## The input
____

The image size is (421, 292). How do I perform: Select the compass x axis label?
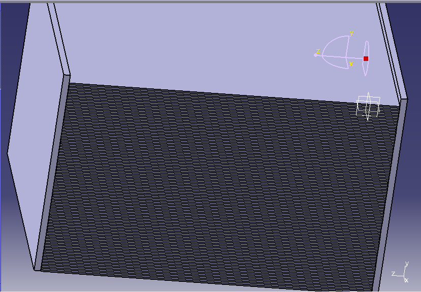pos(351,64)

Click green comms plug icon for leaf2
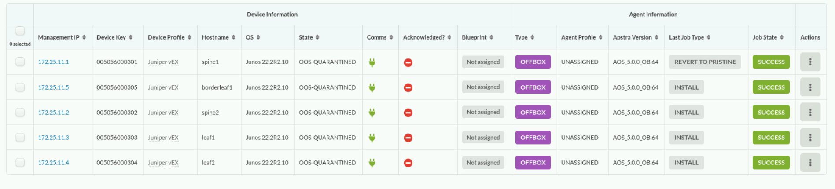(372, 163)
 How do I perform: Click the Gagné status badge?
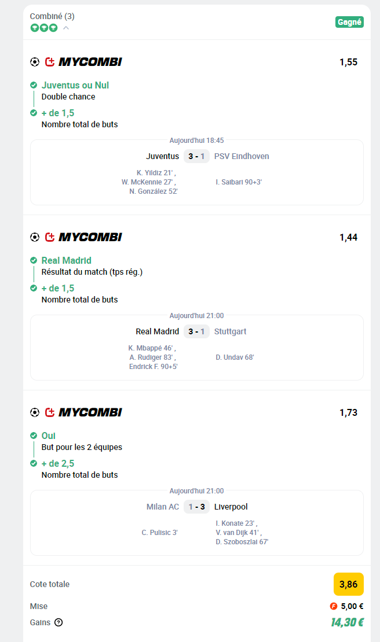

____

## Problem details
Everything in the listing above, apart from its pictures, must be repeated exactly.

## Output for this exercise
The image size is (421, 292). How do I perform: Select the compass x axis label?
pos(351,64)

Click green comms plug icon for leaf2
(372, 163)
 How do I perform: Click the Gagné status badge?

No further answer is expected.